Un ejemplo es la avenida Canning. George Canning fue un ministro inglés de relaciones exteriores, que fue el primer líder extranjero en reconocer la independencia argentina. En varios momentos, mentes nacionalistas decidieron que no estaba bien poner el nombre de un extranjero a una calle autóctona (aunque fuera un extranjero que ayudó a la existencia del país cuyo nacionalismo les tocaba ejercer). Entonces lo cambiaron por Scalabrini Ortiz, nombre que quedó luego de algunos vaivenes que no vienen al caso.

Ahora, ignoro los méritos del señor S. Ortiz. Tengo entendido que fue un intelectual peronista o algo así. Fenómeno. Puede que sea alguien excelente y muy digno de homenaje con su nombre en una calle. Mi objeción es otra: qué nombre largo. La avenida que antes se nombraba con dos sílabas, ahora necesita siete: s-ca-la-bri-ni-or-tiz. Algunos la abrevian, y logran usar sólo cinco: dicen simplemente “Scalabrini”.

Yo sigo diciendo Canning. Es mucho más fácil, y todo el mundo lo reconoce. A pesar de que el debate es anterior a mi época, y no conocí la calle con el nombre que uso, el nuevo no se termina de imponer, y la prueba es que todos entienden a qué me refiero cuando digo Canning. Una cosa es el nombre oficial de algo, otra el nombre real. Hay casos en los que la transición está completada: nadie llama Victoria a Hipólito Yrigoyen.

Pero ésa no es la historia que leí. Es sólo mi actitud respecto del nombre de calles. La historia es así. Parece que hace pocos años hubo en Inglaterra una iniciativa para cambiar las denominaciones de las calles que todavía llevaban nombres de gente relacionada con la esclavitud. Es una idea loable, dado que ese sí es un debate terminado; nadie está a favor de la esclavitud, o dice estarlo. El repudio unánime hace que sea coherente no homenajear a quienes sometieron a sus semejantes, etc, etc.

La cosa marchaba bien hasta que salió a la luz un mercader de esclavos del siglo XVIII, que además era líder antiabolicionista. Una persona execrable para los estándares actuales. Está muy bien sacarle la calle. Su nombre era James Penny, y la calle Penny Lane.

Esto generó alboroto. La industria del turismo de Liverpool puso el grito en el cielo. ¿Cómo van a cambiarle el nombre a algo tan emblemático, una de las razones por las que la gente visita la ciudad? Tanto alboroto se armó, que la iniciativa se fue al tacho, y los nombres de esclavistas se mantienen. Ahora se está intentando reflotarla, con la salvedad de que Penny Lane quedará sin modificaciones.

¿Que pasó? Hubo una modificación. El señor Penny había quedado en el olvido, y la calle ya no remitía a él. Ahora, gracias al paso del tiempo, Penny Lane sólo remitía al lugar. A tal punto que McCartney no tuvo ningún reparo en escribir una canción sobre la calle, a la que le puso el mismo nombre. Es probable que no estuviera enterado de que alguna vez hubo un señor Penny que vendía esclavos.

Esto viene a reforzar la idea de que los nombres es mejor que sean cortos.

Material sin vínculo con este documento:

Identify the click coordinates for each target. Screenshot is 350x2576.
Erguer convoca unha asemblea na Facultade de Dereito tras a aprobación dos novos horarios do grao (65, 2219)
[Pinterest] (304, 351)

No hace falta poner nombres completos de personas o, como se hace en muchos casos, los títulos o cargos del homenajeado. Hubiera sido más difícil la transición si el nombre era James Penny Lane.

La cuestión es que la cultura y la poesía le dieron otro significado a una calle que en principio homenajeaba a alguien que hoy sería altamente condenado y repudiado. El lenguaje está vivo, y los nombres no son más que eso. Los esclavos fueron sometidos por más que Penny Lane se llame Scalabrini Ortiz. La esclavitud fue abolida por más que Penny Lane conserve ese nombre. Y la poesía lo convirtió en algo positivo, cantable, con alegría y trompeta piccolo.

Entonces, decidí que no me importan tanto los nombres de las calles en sí. Aunque hay gente que prefiero que no tenga calle, tarde o temprano la cultura lavará los significados, y pasarán a ser, como Marcelo T. de Alvear, una sucesión de sonidos con connotaciones sólo geográficas (Marcelo Torcuato de Alvear, en cambio, fue un presidente radical). Y, quién sabe, con suerte aparece la poesía y nombres antes execrables pasan a evocar imágenes como las de Penny Lane.